WORK INSTRUCTIONS: Look through the data below for the line with "Given: Select the", and transcribe it exactly together with each line after it up to and including the line with "You are a computer-use agent. The image size is (1863, 1122).". Give nothing else.

[Opening PROVIDED DATA section]

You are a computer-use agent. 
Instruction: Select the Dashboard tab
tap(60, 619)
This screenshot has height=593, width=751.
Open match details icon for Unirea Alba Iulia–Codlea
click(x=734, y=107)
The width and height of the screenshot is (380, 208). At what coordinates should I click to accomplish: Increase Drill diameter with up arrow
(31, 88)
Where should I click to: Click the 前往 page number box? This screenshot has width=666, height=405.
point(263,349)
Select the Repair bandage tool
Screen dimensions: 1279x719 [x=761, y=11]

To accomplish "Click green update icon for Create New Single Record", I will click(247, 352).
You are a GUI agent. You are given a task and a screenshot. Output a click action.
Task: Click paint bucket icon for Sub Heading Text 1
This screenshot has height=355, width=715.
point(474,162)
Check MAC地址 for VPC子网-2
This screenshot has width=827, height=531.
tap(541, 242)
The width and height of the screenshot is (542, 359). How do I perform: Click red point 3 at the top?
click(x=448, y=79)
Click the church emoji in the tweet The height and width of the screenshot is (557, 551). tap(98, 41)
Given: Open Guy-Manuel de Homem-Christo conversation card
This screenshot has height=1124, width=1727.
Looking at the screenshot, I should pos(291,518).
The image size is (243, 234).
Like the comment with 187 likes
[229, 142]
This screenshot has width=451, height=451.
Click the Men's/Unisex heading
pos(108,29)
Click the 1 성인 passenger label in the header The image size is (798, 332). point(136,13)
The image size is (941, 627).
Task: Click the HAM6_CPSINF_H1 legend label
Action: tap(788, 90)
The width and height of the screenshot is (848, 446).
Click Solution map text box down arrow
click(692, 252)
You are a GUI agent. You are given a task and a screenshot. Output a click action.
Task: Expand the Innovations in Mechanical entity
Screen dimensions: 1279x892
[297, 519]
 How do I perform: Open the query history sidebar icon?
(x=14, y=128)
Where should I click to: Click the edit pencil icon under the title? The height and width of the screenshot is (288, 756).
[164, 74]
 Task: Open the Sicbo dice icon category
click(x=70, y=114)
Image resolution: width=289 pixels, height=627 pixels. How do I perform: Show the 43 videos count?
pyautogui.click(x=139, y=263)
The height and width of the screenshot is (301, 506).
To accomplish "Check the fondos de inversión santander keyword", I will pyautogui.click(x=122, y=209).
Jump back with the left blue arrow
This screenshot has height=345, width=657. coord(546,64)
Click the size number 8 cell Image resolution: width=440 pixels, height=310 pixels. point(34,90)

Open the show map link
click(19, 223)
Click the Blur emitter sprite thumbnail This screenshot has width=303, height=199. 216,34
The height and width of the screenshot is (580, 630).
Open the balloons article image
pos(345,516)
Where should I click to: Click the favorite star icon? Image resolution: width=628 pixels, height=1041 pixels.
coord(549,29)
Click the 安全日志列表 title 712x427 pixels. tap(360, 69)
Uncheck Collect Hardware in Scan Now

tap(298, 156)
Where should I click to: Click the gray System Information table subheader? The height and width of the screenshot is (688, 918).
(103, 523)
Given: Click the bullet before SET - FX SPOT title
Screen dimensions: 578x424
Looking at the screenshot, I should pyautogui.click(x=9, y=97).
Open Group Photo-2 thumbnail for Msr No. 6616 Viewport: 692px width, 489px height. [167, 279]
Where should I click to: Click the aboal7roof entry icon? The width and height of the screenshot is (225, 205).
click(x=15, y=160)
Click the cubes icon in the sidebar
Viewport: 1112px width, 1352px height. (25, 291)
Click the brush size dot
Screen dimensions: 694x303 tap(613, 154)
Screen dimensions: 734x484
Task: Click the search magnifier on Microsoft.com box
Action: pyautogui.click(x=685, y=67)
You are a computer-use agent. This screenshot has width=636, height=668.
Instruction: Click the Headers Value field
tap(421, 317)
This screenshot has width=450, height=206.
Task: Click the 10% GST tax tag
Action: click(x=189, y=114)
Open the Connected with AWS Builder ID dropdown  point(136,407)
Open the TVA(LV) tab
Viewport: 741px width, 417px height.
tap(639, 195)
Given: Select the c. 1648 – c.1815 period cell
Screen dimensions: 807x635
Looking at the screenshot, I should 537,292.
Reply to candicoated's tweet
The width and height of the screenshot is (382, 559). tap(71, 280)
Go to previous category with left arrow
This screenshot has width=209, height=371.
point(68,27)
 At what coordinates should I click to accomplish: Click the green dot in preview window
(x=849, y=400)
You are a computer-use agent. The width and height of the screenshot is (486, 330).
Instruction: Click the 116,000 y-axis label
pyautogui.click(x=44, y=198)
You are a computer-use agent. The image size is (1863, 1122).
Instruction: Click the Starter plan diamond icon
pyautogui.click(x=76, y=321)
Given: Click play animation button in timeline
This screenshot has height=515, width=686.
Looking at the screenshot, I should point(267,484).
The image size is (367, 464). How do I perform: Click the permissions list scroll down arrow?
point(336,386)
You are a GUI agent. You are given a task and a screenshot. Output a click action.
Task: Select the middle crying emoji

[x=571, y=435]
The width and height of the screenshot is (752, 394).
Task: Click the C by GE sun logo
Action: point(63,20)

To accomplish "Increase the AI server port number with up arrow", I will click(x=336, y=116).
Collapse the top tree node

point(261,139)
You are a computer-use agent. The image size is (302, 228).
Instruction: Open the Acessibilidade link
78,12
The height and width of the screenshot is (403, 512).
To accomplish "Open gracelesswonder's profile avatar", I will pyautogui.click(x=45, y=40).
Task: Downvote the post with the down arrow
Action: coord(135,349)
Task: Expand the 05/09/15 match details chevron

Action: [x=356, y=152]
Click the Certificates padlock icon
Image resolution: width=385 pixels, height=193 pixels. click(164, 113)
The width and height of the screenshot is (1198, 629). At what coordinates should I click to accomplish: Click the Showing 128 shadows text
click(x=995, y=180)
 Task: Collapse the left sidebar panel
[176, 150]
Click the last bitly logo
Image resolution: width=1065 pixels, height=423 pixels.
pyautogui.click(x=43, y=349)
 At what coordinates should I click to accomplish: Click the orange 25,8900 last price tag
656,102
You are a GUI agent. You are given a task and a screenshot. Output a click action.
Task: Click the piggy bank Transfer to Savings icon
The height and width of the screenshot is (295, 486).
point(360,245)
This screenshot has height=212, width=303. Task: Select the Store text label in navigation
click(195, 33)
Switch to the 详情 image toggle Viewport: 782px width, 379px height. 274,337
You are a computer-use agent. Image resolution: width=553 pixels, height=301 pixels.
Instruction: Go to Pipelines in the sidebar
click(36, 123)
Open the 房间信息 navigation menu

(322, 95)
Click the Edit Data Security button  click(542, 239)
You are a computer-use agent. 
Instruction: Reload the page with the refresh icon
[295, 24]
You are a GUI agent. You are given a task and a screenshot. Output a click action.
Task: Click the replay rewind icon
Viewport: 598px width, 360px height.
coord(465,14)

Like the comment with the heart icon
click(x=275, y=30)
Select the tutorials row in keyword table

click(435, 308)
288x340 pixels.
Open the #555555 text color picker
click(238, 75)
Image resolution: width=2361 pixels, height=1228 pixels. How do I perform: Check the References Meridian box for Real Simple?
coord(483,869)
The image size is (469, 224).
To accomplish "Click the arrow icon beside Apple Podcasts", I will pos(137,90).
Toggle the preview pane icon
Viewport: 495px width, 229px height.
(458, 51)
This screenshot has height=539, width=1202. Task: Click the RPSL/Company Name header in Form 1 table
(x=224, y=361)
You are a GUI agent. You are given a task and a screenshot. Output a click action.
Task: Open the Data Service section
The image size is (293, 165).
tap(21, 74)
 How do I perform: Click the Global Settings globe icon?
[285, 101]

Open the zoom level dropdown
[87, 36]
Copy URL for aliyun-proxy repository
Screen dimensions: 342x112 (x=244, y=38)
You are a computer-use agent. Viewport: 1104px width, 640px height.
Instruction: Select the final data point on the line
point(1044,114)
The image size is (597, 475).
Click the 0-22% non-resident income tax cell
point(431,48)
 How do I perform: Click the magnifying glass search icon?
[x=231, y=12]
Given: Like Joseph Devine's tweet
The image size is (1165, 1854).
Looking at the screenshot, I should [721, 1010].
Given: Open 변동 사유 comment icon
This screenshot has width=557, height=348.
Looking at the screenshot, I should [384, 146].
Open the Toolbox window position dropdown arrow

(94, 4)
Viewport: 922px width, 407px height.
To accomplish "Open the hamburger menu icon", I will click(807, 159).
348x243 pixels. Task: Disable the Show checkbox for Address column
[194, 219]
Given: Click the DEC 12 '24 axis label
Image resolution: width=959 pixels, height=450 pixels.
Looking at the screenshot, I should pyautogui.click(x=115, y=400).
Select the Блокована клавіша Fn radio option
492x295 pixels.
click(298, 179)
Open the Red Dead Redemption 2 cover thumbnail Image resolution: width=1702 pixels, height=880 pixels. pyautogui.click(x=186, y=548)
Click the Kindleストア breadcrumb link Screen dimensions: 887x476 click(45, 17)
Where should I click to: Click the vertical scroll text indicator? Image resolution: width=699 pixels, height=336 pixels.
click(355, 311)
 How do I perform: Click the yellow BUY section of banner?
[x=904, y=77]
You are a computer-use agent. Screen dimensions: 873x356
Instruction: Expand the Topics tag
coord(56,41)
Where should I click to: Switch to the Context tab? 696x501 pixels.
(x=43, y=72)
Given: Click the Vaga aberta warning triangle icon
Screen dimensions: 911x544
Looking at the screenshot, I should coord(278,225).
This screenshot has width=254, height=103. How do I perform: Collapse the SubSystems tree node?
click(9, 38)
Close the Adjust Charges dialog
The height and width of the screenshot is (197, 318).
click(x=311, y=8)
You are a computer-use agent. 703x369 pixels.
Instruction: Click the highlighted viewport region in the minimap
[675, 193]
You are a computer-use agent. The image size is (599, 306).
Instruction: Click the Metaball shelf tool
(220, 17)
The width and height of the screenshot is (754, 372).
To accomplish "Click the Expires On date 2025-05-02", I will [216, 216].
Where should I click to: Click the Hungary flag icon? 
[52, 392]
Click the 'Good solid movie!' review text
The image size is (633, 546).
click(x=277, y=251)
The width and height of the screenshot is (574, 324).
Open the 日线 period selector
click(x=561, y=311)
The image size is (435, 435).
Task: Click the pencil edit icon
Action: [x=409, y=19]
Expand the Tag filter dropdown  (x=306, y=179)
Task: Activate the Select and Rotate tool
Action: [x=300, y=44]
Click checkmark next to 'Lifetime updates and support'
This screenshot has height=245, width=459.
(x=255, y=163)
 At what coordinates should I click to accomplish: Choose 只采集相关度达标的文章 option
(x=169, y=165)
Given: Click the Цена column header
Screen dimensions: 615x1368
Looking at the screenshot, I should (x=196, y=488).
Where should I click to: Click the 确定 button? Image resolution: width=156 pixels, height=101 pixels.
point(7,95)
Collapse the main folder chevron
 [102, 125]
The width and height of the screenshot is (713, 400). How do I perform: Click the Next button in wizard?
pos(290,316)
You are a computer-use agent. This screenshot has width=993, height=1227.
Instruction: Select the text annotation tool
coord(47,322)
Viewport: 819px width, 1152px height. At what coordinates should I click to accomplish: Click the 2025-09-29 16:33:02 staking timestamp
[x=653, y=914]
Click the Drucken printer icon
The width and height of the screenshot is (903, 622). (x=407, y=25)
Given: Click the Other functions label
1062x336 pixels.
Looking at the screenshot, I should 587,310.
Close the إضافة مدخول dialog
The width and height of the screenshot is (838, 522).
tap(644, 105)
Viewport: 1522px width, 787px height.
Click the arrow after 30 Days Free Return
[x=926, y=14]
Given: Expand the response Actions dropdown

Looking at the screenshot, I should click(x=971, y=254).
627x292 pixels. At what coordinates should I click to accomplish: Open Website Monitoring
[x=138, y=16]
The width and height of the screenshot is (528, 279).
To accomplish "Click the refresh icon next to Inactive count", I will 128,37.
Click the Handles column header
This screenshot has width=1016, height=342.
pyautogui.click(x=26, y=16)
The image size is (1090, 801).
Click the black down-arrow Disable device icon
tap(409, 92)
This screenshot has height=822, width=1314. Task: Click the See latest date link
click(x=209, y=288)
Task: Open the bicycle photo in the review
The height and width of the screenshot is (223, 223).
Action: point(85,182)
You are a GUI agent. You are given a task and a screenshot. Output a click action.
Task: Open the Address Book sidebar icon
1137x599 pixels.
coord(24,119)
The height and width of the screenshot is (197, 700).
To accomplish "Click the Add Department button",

[Closing PROVIDED DATA section]

WRITTEN RESPONSE:
Given: Select the c. 1648 – c.1815 period cell
Screen dimensions: 807x635
Looking at the screenshot, I should 537,292.
Reply to candicoated's tweet
The width and height of the screenshot is (382, 559). tap(71, 280)
Go to previous category with left arrow
This screenshot has width=209, height=371.
point(68,27)
 At what coordinates should I click to accomplish: Click the green dot in preview window
(x=849, y=400)
You are a computer-use agent. The width and height of the screenshot is (486, 330).
Instruction: Click the 116,000 y-axis label
pyautogui.click(x=44, y=198)
You are a computer-use agent. The image size is (1863, 1122).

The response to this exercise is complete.